My thoughts swam slow and thick. Drugged thoughts.
Poisoned. I was poisoned.
I could see them—Arapahoe, Eap, and Lil, staring, coming closer. Their images distorted around the edges like a fishbowl lens, and I could pick out only very little clarity. Something touched me with a flare of pain like a hot needle. I wanted to shout, but I couldn’t.
I was stuck.
The touch came again, then again, then on both arms. I think they were my arms. The pain raced from some extremity to my brain and hit it like a burst of fireworks. I gritted my teeth—I had teeth in my head, I knew. I tasted blood.
I can’t get out.
I can’t get out.
My heart beat faster and faster. The world was closing in on me—dark, suffocating—this skin, holding me shrink-wrapped tight inside.
“I can’t move,” I tried to say it.
I could think it.
Those three words. I could think them. So they were real, right?
I can’t move.
“I can’t move,” I gasped, feeling like a sudden rush of wind seared my lungs,
dissolving my stiff skin and letting me melt int
o a real person again. Breathing, heaving . . . salt on my tongue. On my face.
A stab of shame. Why was I crying? Lil hadn’t cried.
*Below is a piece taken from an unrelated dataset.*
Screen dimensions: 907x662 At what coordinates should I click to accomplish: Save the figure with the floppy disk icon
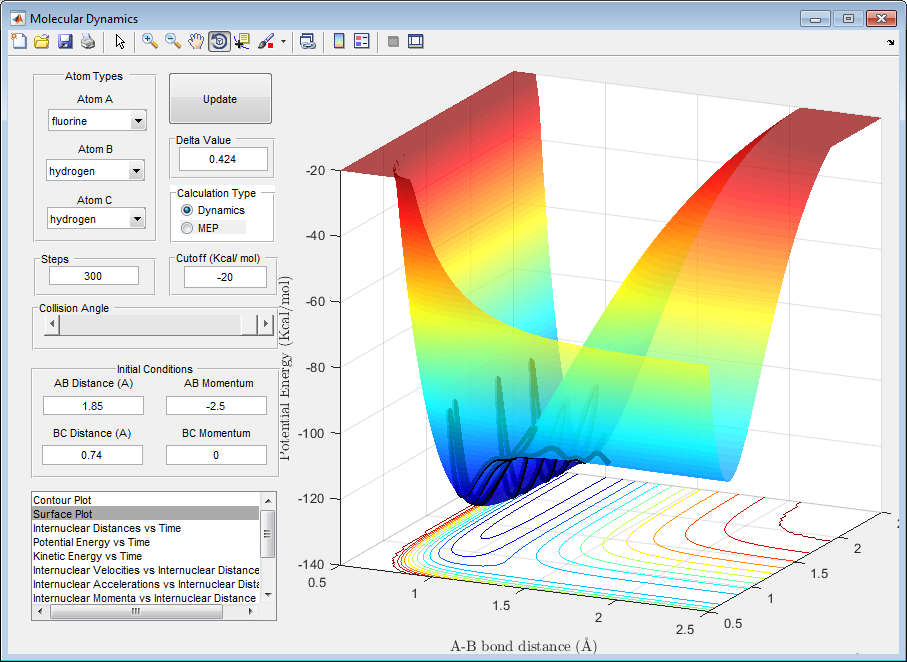click(x=65, y=41)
The world rushed up to meet me in a burst of colors. Brown. Black. White.
Arapahoe, his hands on either side of my face, holding me up. Liquid dark eyes, staring at me, grounding me. “I am real,” he said to me softly, distinctly, emphasizing each word, “and that must mean you are.”
When he saw I focused on him, when I took a breath, he nodded and released me, and I fell back, away from him, stumbling to the ground.
“Logan,” Lil said.
“Boy, come back to us.” Eap’s voice was wavering. Distorting.
Oh, no.
The colors swirled, and all I could see were glowing-eyed things with grasping branches, coming toward me. I took out my gun and fired. Something shrieked—it sounded like Lil.
Lil.
One of the tree demons shifted and morphed into her colors—I caught, for a moment, a glimpse of gold. Her hair.
Oh no. I backed away, looking wildly at all the tree-people.
There were four of them. Four. One was Lil. One, Eap. One, Arapahoe. And one was coming to poison me and put me back in my chair.
I backed away and met a hard, unyielding surface. They congregated around me. I closed my eyes tight, took my gun, and fired at the one furthest away from Lil.
It caught fire, shrieking, and melded, suddenly, into a bronze-skinned, dark-braided figure—Arapahoe on the ground, his hair aflame. He grimaced and grabbed at it.
I turned and shot at the next one, and it caught fire . . . and stayed. The tree. It whirled its branches, opened its glowing mouth, and then turned into a pile of ashes.
Arapahoe growled, a half-muffled expression of pain.
He was still on fire. His hair . . . it was spreading. His clothes.
I shouted and slid across the floor on my knees, grabbing for his hair, thinking of water, of a huge bucket of water that could put out the fire. He shoved me away, and the water spilled all down my front, missing him completely.
“NO,” he growled. “You can’t bring new things in.”
I stared at him, burning there.
He understood.
Did that mean . . . what did he know about who he was?